#### [Source material]

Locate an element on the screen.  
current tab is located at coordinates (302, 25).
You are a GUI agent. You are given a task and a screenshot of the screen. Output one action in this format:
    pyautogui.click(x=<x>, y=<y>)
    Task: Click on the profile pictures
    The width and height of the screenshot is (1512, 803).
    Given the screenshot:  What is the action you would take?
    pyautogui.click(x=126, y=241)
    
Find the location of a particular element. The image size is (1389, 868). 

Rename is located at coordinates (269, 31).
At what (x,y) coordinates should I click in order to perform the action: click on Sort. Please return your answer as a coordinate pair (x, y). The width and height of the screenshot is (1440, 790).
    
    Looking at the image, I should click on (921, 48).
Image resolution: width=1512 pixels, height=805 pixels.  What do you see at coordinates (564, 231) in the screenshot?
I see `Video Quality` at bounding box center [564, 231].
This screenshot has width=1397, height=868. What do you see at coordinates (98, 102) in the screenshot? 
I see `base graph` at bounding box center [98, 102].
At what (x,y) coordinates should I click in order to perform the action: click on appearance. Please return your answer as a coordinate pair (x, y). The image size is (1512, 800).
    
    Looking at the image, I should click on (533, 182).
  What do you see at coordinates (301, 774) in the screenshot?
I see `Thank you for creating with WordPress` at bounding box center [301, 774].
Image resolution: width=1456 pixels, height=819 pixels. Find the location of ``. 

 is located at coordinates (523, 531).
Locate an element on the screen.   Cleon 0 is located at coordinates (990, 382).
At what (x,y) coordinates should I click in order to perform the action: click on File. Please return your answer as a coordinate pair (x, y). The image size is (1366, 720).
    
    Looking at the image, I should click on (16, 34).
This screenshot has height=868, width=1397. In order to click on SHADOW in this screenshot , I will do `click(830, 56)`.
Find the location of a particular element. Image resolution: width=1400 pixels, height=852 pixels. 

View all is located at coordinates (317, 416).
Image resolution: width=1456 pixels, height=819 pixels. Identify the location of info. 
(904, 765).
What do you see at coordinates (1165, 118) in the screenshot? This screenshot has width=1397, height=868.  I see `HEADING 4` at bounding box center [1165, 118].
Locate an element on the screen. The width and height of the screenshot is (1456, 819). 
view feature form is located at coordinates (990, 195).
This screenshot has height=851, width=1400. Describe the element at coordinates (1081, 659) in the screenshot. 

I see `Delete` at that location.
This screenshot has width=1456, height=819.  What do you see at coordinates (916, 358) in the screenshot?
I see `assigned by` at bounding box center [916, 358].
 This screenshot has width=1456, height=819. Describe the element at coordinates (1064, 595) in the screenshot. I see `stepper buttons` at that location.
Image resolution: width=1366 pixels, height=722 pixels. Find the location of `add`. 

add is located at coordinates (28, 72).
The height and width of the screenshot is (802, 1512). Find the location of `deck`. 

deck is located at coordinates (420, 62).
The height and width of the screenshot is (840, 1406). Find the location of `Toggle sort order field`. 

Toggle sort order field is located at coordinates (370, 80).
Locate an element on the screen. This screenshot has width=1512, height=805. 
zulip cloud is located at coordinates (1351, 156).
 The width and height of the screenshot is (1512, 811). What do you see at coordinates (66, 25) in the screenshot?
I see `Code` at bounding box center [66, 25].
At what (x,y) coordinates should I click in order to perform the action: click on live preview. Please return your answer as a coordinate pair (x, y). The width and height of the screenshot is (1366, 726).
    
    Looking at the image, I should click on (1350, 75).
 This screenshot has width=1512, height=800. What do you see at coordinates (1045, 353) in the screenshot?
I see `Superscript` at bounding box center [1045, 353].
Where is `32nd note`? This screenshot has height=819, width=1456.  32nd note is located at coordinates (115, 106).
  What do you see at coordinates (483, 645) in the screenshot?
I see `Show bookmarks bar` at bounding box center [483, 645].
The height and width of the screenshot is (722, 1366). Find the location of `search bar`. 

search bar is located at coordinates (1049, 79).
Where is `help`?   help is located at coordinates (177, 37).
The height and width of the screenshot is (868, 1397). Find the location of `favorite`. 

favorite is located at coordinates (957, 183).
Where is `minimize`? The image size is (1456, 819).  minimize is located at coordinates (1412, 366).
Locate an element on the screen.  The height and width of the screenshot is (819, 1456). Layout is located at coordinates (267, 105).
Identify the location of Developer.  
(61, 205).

#### [Problem]
Could you give the stretch of the listing above, from the line containing "The height and width of the screenshot is (868, 1397)." through the listing's last line, as a JSON list of strings with one string per line and blank lines left out?

#### [Exercise result]
[
  "The height and width of the screenshot is (868, 1397). Find the location of `favorite`. ",
  "favorite is located at coordinates (957, 183).",
  "Where is `minimize`? The image size is (1456, 819).  minimize is located at coordinates (1412, 366).",
  "Locate an element on the screen.  The height and width of the screenshot is (819, 1456). Layout is located at coordinates (267, 105).",
  "Identify the location of Developer.  ",
  "(61, 205)."
]